More than three years later, in December 2015, HMS Vengeance was recommissioned and journeyed back across the Atlantic to King’s Bay to be reloaded with missiles. In January 2016 an extensive series of sea trials began to test and certify the crew and equipment for its return to active service. This culminated in a live test fire of a Trident missile in June 2016 at the US missile test range at Port Canaveral, off the coast of Florida. This is known as a demonstration and shakedown operation (DASO).

We now know the test went wrong. The missile trajectory was supposed to follow the US Navy’s Eastern Test Range, which extends to the southern Atlantic, off the west coast of Africa. This range is made up of a series of shore and sea-based tracking facilities.

However, as was reported, the problem seems to have involved the communication of data between the missile and one or more of these facilities – rather than a problem with the missile or the launch system. It is unclear what, if anything, malfunctioned with the UK submarine and its fire control system and what malfunctioned with the missile, its guidance systems, or the systems comprising the test range.

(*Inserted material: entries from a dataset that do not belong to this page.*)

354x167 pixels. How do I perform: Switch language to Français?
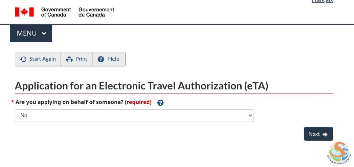coord(322,1)
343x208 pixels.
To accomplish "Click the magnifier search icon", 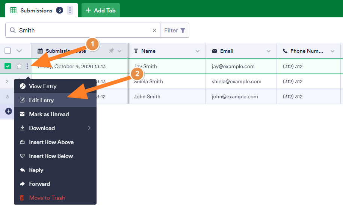I will [x=13, y=31].
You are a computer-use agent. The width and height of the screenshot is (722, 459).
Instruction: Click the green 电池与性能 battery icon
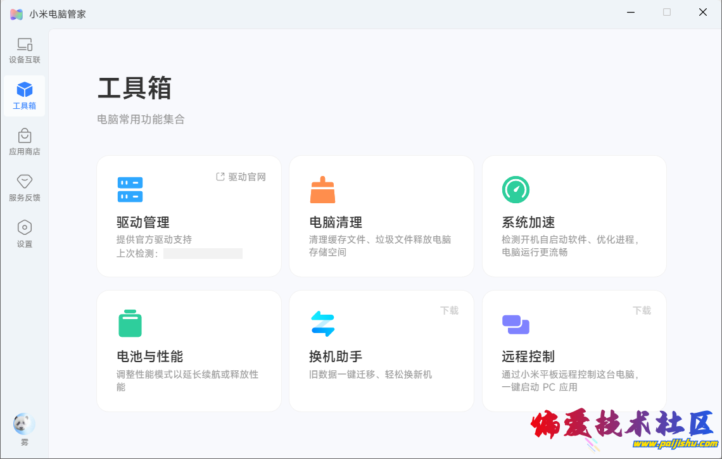click(x=130, y=324)
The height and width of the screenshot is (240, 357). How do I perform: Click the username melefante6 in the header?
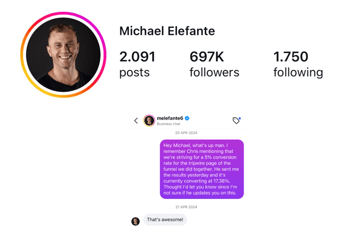point(170,118)
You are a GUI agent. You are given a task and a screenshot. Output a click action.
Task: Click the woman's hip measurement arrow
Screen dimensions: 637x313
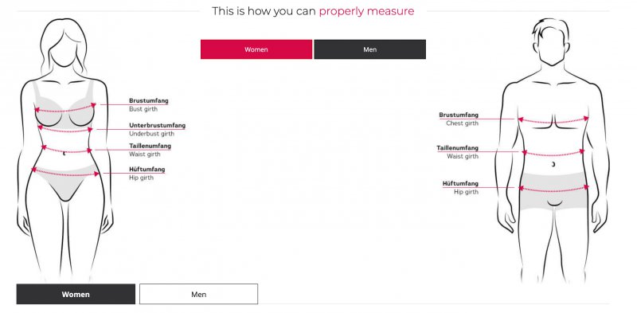pos(65,172)
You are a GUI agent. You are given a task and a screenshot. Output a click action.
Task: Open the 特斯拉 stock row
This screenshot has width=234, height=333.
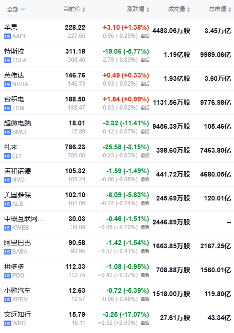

Tests of certified and operationally deployed missiles happen quite often and sometimes, they fail. On July 27 2011, for example, a routine flight test of a US Minuteman III inter-continental ballistic missile failed and the missile was deliberately destroyed mid-flight.

The Trident missile actually has an exceptional record. The US Navy has conducted over 160 successful flight tests since missile design was completed in 1989, making it the world’s most reliable large ballistic missile – until last June.

But why the cover up? There are two reasons. The first, which is speculative, is that the US government regards the details of the failure of its missile (to which Britain purchased a right to deploy but do not “own”) or the failure of its test-flight communication systems and software, as proprietary information that it has not authorised the UK to disclose at any level of detail, perhaps because of wider concerns about what went wrong.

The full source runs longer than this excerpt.